Iraq's most senior Christian leader appealed Saturday for the release of two nuns and three orphans who have been missing for several days in militant-held areas of northern Nineveh province.
The group went missing on Tuesday in Mosul, the first city to fall in a major militant offensive last month that overran swathes of territory across five provinces north and west of Baghdad, and have not been seen since.
"We are appealing for scholars in Mosul and tribal sheikhs to help us release two nuns and three orphans," said Chaldean Patriarch Louis Sako.
"Christians are not party to these events."
Sako added: "We lived together side-by-side (with Muslims) for 14 centuries. We still want to communicate and live together."

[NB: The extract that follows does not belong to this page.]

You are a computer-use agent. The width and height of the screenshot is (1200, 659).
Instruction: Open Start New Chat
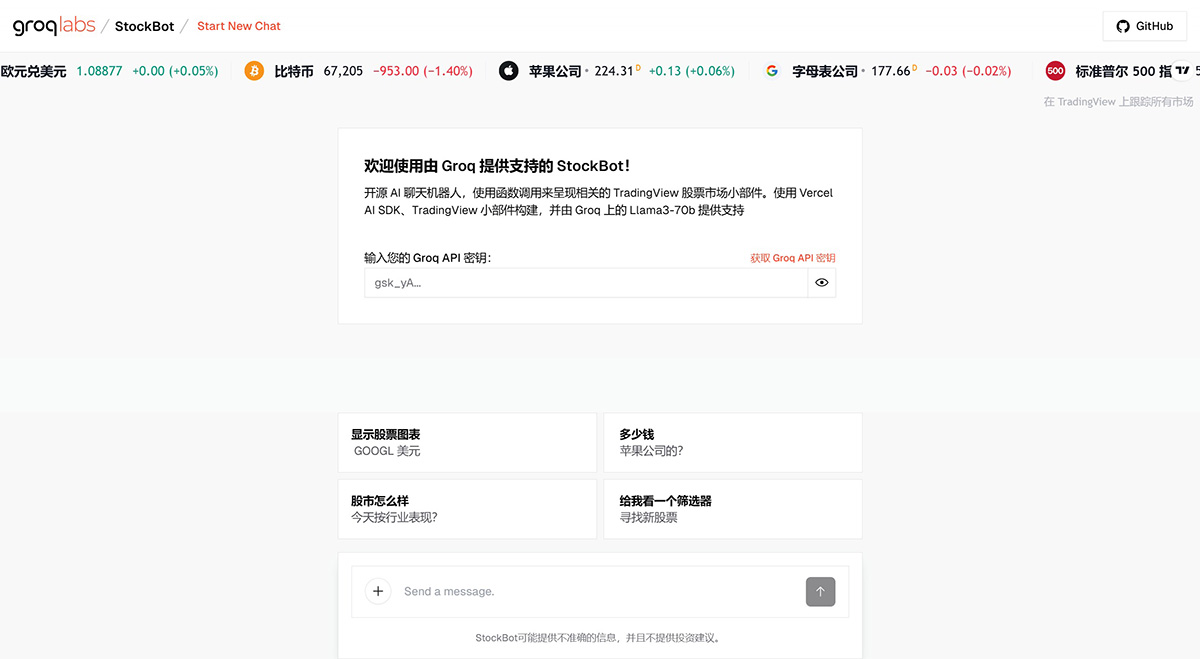[239, 26]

Iraq's Christian community is a shadow of what it used to be -- once numbering more than a million nationwide, with upwards of 600,000 in Baghdad alone, there are now fewer than 400,000 across the country.
Many of those left still lived in Nineveh province, of which Mosul is the capital.
But militants led by the jihadist Islamic State group overran Mosul and parts of the surrounding province in an offensive that began June 9, alarming world leaders and displacing hundreds of thousands.
Earlier, an employee at Mosul's Chaldean cathedral said militants had occupied both it and the Syrian Orthodox cathedral in the city after finding them empty.
They removed the crosses at the front of the buildings and replaced them with the Islamic State's black flag, the employee said.